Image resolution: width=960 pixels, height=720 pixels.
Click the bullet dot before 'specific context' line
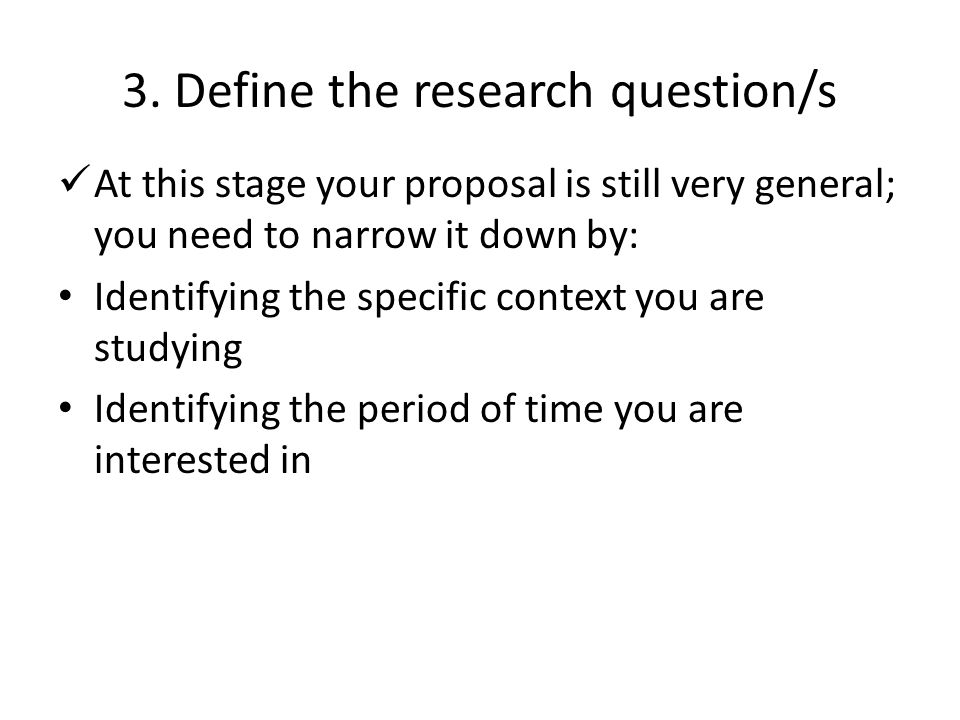point(66,296)
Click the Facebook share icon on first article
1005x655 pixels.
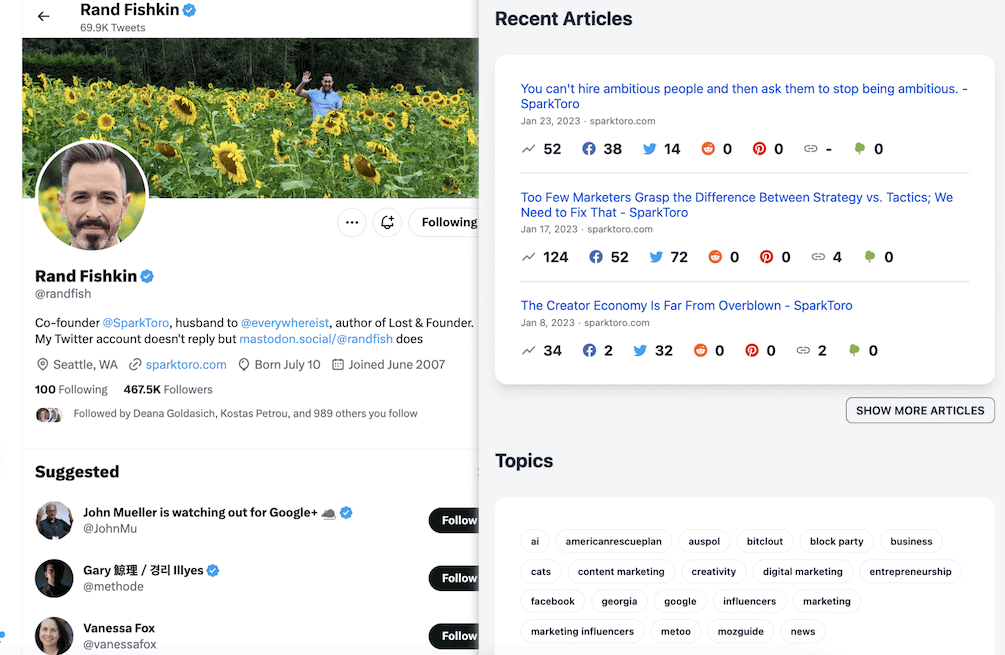coord(589,149)
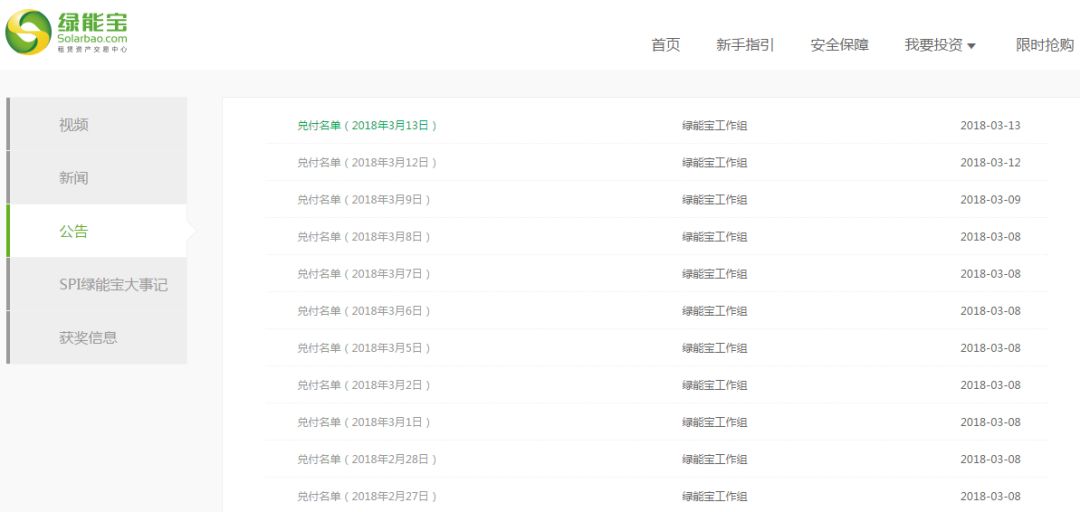Go to 首页 in navigation
Viewport: 1080px width, 512px height.
(x=665, y=45)
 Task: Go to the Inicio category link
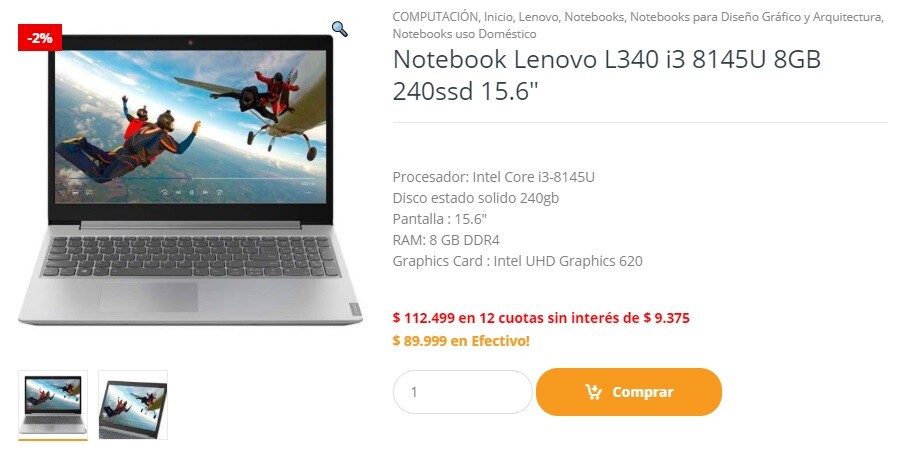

###

• _Goal of the exercise_: Exact reproduction is required for the lines from the one containing "Click the bullet" through the end of the material, and for those lines only, without pictures.

• _Exercise result_:
Click the bullet dot before 'specific context' line
point(66,296)
Click the Facebook share icon on first article
1005x655 pixels.
coord(589,149)
Go to 首页 in navigation
Viewport: 1080px width, 512px height.
(x=665, y=45)
 Task: Go to the Inicio category link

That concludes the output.